Lisa Fonssagrives (born Lisa Birgitta Bernstone; 17 May 1911 – 4 February 1992), was a Swedish fashion model widely credited with having been the first supermodel.

Biography

Lisa Fonssagrives at Paddington Station, London, 1951
Fonssagrives at London Paddington station, 1951, by Toni Frissell

Lisa Fonssagrives was born Lisa Birgitta Bernstone on 17 May 1911, in Sweden (variously reported as Gothenburg or Uddevalla) and raised in Uddevalla. As a child, she took up painting, sculpting and dancing. She went to Mary Wigman's school in Berlin and studied art and dance. After returning to Sweden, she opened a dance school. She moved from Sweden to Paris to train for ballet (after participating with choreographer Astrid Malmborg in an international competition) and worked as a private dance teacher with Fernand Fonssagrives, which then led to a modeling career. She would say that modeling was "still dancing". While in Paris in 1936, photographer Willy Maywald discovered her in an elevator and asked her to model hats for him. The photographs were then sent to Vogue, and Vogue photographer Horst took some test photographs of her. In July 1939, she appeared in the German illustrated weekly Der Stern. Before Fonssagrives came to the United States in 1939, she was already a top model. Her image appeared on the cover of many magazines during the 1930s, 1940s and 1950s, including Town & Country, Life, Time, Vogue, and the original Vanity Fair. She was reported as "the highest paid, highest praised, high fashion model in the business". Fonssagrives once described herself as a "good clothes hanger".

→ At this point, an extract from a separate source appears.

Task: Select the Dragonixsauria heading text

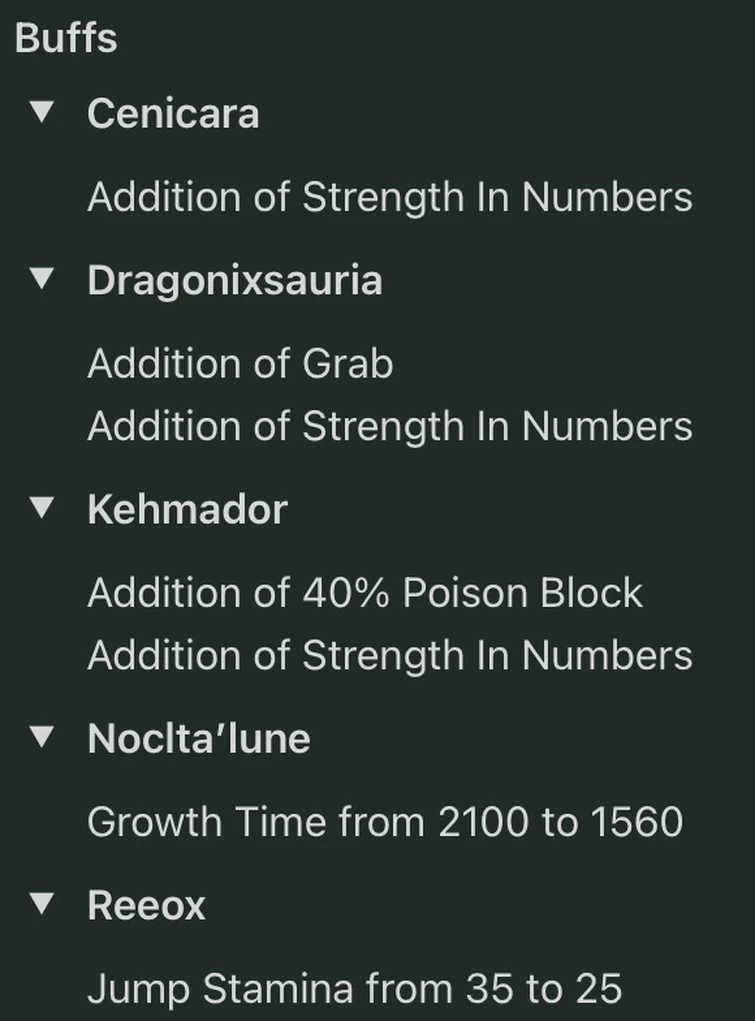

She worked with fashion photographers including George Hoyningen-Huene, Man Ray, Horst, Erwin Blumenfeld, George Platt Lynes, Richard Avedon, and Edgar de Evia. She married Parisian photographer Fernand Fonssagrives in 1935; they divorced in 1949 and she married another photographer, Irving Penn, in 1950. She went on to become a sculptor in the 1960s and was represented by the Marlborough Gallery in Manhattan.

Fonssagrives died, aged 80, in New York, survived by her second husband, Irving Penn and her two children: her daughter Mia Fonssagrives-Solow, a fashion and jewelry designer and sculptor who was married to real estate developer and art collector Sheldon Solow, and her son, Tom Penn, a designer.

The Elton John photography collection auction held by Christie's on October 15, 2004, sold a 1950 Irving Penn photograph of his wife, Lisa Fonssagrives, for $57,360.